= Set task =
Lay out the lines below as a JSON list of strings, one string per line and blank lines left out, beginning with the line that contains "Click the Dashboard" and running through the last line of the records.
## Start Material for this exercise
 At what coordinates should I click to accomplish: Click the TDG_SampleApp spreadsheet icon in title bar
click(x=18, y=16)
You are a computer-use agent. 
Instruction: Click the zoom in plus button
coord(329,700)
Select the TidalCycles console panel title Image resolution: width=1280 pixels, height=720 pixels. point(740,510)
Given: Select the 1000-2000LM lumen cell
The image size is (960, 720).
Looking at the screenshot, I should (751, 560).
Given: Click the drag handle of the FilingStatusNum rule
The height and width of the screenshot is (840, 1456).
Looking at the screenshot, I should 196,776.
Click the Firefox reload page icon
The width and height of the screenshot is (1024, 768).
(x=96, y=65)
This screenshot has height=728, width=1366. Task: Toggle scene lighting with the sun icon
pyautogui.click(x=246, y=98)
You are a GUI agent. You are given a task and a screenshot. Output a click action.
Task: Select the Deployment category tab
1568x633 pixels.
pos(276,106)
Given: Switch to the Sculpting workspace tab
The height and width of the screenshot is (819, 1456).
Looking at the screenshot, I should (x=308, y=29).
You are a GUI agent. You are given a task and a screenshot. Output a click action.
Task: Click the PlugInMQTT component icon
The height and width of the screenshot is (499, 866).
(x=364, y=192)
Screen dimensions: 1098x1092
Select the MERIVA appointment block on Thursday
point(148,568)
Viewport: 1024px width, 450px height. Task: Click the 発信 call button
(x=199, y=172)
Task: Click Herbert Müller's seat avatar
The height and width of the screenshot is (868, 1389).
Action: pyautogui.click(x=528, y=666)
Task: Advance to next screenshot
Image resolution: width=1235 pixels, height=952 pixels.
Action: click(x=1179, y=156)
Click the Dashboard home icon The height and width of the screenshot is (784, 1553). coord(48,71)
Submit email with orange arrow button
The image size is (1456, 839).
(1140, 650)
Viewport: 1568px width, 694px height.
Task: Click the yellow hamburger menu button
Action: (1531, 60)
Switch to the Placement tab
## End Material for this exercise
= Result for this task =
[
  "Click the Dashboard home icon The height and width of the screenshot is (784, 1553). coord(48,71)",
  "Submit email with orange arrow button",
  "The image size is (1456, 839).",
  "(1140, 650)",
  "Viewport: 1568px width, 694px height.",
  "Task: Click the yellow hamburger menu button",
  "Action: (1531, 60)",
  "Switch to the Placement tab"
]